======== SOURCE RECORDS ========

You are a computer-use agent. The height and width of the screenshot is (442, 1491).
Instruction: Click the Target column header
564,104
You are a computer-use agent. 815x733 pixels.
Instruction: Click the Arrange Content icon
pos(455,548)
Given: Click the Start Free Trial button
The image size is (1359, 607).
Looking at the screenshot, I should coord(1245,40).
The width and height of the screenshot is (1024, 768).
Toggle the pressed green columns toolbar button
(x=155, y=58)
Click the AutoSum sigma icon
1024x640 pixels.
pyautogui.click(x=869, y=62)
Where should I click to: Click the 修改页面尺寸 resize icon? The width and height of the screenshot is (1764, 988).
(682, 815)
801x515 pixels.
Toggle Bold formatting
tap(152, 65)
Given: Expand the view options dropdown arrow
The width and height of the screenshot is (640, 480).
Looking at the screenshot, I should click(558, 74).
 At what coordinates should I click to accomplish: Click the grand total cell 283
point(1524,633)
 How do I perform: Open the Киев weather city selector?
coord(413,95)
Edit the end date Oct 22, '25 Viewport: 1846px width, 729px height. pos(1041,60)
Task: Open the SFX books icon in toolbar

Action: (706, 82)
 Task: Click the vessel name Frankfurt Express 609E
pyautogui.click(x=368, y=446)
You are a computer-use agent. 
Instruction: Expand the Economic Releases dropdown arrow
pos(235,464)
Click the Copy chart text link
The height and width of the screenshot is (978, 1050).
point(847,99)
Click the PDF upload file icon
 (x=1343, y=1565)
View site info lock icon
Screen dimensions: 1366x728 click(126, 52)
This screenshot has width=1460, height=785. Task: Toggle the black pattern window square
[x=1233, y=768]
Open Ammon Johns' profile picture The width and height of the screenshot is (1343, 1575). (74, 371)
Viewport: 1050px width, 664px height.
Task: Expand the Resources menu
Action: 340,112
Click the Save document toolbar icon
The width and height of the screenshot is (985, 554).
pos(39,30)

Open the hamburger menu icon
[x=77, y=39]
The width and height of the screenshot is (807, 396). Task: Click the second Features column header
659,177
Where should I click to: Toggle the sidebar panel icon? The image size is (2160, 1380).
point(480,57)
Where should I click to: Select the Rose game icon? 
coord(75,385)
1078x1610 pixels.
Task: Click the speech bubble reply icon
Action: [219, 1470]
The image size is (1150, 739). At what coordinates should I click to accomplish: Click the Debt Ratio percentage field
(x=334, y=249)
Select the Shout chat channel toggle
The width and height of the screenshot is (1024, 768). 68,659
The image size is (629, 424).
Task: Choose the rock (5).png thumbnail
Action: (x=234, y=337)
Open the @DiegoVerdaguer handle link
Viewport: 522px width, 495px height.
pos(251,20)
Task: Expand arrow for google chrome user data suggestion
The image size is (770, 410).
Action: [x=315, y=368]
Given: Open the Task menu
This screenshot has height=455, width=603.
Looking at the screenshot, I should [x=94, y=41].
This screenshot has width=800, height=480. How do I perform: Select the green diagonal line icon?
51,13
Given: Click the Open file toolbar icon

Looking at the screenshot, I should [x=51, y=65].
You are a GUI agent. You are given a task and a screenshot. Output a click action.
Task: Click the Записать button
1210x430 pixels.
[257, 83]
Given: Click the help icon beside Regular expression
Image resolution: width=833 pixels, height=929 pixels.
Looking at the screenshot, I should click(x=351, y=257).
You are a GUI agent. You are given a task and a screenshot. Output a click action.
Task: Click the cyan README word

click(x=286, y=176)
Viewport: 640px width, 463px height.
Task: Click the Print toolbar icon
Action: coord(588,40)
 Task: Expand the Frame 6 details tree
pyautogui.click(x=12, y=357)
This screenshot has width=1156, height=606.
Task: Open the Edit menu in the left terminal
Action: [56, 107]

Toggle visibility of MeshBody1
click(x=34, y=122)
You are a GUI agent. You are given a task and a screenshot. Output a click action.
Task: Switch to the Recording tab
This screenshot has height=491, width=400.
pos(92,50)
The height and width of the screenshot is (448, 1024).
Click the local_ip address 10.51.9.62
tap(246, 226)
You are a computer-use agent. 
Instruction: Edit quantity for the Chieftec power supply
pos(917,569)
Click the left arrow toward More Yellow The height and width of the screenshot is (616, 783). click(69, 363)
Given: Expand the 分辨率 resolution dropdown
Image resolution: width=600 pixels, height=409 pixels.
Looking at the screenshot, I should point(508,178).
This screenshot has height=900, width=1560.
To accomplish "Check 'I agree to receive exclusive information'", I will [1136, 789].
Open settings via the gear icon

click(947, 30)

========

**WHAT YOU HAVE TO DO**
All lines from the one containing "Toggle visibility of MeshBody1" through the end of the records, both ends included, are to be quoted exactly; please add nothing else.

**ANSWER FOR THIS EXERCISE**
Toggle visibility of MeshBody1
click(x=34, y=122)
You are a GUI agent. You are given a task and a screenshot. Output a click action.
Task: Switch to the Recording tab
This screenshot has height=491, width=400.
pos(92,50)
The height and width of the screenshot is (448, 1024).
Click the local_ip address 10.51.9.62
tap(246, 226)
You are a computer-use agent. 
Instruction: Edit quantity for the Chieftec power supply
pos(917,569)
Click the left arrow toward More Yellow The height and width of the screenshot is (616, 783). click(69, 363)
Given: Expand the 分辨率 resolution dropdown
Image resolution: width=600 pixels, height=409 pixels.
Looking at the screenshot, I should point(508,178).
This screenshot has height=900, width=1560.
To accomplish "Check 'I agree to receive exclusive information'", I will [1136, 789].
Open settings via the gear icon

click(947, 30)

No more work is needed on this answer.